I don't care what is "done" with Mr. Imus. I do care, though, that I do not hear enough discussion about the relationship between rapsters' use of derogatory language to describe the women in their lives.

I catch a glimpse of Jesse Jackson carrying a rainbow placard in protest against Mr. Imus; I do not hear him coming up with a Cosby-like condemnation of the language which makes such dissing of women the currency of the rap culture.

I get a sound bite of Al Sharpton (of Tawana Brawley fame, don't for one moment forget) saying that Mr. Imus' suspension of two weeks is insufficient, but I see or hear no sound bites of Mr. Sharpton condemning the virtual wholesale slurring of women in general and black women in particular in rap music.

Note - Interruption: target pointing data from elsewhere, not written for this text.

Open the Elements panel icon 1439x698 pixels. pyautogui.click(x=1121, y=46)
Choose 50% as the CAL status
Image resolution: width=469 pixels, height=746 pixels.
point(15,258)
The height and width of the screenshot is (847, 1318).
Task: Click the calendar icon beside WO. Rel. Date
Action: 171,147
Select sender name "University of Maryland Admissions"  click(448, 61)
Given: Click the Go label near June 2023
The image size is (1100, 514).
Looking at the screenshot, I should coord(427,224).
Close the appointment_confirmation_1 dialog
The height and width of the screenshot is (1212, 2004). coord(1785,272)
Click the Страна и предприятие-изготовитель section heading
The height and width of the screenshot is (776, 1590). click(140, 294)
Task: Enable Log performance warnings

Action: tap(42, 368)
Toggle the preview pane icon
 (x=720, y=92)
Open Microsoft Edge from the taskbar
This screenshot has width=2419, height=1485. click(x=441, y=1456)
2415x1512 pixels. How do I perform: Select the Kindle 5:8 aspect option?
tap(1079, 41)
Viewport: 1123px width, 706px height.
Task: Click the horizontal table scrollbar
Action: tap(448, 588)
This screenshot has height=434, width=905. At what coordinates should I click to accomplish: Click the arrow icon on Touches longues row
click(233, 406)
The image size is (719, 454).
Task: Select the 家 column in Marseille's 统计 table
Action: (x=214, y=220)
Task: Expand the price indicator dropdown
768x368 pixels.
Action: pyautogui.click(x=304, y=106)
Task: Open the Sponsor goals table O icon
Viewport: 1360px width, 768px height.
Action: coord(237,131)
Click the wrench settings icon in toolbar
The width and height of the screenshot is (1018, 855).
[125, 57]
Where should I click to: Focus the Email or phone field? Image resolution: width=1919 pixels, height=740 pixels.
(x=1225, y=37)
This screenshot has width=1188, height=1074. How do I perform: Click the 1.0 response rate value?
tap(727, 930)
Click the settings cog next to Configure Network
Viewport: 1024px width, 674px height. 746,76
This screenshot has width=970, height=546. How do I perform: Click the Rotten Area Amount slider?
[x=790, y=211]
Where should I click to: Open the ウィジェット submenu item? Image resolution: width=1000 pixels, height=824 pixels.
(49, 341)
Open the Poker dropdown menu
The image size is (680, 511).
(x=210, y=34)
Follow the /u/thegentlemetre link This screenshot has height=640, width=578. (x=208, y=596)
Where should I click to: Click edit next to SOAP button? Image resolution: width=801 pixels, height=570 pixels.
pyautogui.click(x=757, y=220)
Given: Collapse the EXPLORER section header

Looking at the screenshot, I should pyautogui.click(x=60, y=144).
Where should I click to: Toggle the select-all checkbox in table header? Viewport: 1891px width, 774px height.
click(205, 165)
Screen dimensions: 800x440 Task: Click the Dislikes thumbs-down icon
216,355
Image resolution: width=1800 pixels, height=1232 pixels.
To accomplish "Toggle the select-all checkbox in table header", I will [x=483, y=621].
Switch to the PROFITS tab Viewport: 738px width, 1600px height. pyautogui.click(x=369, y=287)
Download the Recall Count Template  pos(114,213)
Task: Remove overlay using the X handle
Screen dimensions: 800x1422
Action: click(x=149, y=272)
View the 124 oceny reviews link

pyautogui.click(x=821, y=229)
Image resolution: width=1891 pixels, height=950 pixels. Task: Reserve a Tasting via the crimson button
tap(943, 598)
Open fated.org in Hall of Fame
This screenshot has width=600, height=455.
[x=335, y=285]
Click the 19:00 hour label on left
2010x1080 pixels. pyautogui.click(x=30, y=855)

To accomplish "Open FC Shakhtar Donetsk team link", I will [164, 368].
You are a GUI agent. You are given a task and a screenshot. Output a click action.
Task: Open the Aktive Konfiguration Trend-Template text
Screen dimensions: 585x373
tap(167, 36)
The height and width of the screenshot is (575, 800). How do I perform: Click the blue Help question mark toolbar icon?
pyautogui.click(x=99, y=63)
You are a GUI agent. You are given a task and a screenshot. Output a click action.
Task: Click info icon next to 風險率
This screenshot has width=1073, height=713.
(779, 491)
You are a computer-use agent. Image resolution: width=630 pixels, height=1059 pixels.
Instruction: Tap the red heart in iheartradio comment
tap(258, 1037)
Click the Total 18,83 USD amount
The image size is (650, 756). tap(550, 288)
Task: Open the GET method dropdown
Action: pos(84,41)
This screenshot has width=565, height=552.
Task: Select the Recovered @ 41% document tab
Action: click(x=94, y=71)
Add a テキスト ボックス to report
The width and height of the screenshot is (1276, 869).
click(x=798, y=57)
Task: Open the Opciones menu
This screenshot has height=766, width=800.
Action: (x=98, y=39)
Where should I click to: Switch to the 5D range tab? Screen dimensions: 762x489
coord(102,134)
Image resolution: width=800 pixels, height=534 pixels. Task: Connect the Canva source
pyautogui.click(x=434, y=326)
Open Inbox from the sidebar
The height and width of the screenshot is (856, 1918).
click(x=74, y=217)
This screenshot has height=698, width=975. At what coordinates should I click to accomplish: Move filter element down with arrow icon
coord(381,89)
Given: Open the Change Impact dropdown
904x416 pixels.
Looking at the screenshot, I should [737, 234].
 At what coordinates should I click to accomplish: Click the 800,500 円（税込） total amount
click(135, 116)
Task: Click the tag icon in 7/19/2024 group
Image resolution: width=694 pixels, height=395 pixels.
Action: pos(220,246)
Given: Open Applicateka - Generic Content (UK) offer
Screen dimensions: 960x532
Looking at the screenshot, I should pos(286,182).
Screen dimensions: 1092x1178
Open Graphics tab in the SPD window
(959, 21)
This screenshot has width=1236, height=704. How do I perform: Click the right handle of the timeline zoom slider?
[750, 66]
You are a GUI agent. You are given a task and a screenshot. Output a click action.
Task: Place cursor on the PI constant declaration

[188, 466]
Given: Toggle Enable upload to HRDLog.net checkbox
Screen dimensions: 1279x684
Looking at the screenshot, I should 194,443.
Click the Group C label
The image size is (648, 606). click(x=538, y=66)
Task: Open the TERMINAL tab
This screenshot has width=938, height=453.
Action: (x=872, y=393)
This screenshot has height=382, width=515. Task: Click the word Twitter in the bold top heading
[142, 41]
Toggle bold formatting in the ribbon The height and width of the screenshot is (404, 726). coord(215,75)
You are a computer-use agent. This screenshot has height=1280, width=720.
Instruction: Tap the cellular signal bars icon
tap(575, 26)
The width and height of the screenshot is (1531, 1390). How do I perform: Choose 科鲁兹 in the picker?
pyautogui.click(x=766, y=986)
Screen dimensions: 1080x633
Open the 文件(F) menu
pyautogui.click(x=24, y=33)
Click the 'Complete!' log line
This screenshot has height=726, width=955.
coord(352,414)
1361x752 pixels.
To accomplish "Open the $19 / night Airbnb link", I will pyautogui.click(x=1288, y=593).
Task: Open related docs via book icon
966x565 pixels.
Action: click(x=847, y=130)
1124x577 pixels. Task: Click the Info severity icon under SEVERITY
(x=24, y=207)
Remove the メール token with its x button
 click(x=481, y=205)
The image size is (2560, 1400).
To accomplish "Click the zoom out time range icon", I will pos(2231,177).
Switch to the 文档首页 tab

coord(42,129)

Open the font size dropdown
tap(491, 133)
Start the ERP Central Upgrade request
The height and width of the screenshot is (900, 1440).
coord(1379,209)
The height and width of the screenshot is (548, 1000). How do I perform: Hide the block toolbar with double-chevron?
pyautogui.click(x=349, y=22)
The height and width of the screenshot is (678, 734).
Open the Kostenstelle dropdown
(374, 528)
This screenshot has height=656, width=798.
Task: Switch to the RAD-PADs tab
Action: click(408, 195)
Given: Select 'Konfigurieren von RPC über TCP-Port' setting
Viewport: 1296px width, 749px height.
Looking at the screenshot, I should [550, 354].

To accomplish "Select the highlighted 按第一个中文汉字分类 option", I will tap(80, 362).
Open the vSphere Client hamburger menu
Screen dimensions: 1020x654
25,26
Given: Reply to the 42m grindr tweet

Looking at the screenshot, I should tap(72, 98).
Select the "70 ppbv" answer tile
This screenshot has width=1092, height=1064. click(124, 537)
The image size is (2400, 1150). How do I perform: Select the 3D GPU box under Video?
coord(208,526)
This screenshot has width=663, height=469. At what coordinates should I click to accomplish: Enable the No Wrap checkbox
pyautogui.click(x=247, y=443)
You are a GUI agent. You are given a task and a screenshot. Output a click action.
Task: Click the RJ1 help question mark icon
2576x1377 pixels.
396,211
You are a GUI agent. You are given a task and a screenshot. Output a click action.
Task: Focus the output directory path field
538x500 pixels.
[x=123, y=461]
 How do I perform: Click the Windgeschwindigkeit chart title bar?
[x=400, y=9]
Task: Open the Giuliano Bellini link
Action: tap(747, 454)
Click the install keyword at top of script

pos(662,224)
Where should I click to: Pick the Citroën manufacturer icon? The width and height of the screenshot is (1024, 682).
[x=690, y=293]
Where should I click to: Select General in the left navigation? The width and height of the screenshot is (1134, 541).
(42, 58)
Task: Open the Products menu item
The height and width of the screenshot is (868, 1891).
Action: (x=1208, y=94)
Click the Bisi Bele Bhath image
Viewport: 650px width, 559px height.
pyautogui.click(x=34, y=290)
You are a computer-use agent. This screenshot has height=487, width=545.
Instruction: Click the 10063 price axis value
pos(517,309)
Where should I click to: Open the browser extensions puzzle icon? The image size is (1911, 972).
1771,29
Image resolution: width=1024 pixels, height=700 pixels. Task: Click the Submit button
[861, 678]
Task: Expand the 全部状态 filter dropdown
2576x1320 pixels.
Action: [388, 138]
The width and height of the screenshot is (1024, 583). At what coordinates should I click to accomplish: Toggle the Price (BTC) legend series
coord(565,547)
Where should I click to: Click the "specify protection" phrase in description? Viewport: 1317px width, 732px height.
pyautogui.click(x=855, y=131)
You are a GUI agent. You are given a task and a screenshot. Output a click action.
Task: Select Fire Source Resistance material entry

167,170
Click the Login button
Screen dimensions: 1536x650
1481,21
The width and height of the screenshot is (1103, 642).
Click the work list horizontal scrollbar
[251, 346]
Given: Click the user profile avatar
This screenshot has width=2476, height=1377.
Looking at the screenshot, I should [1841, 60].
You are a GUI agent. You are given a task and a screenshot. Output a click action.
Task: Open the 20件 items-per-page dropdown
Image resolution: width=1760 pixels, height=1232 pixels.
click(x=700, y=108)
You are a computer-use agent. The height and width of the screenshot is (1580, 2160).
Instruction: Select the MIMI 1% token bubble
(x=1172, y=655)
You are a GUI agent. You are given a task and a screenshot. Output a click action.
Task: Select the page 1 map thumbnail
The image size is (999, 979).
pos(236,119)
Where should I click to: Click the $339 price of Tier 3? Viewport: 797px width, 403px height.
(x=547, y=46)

Once again it falls to the women to take up the burden; the Rutgers women come to their own defense, and in language which shames the bloviators, say simply, "that's not me; that's not who I am."

That's not who most of the women in rapsters' lives are. These women shame them; these women shame the men who ostensibly are defending them when these men merely go after a symptom rather than the disease.

If the nation begins a conversation about propriety and respect, something good will have come of this reprehensible speech on Mr. Imus' part.

Imus should not be fired; he should be given "community service" and required to spend some time on his popular radio show discussing the ramifications of desultory language.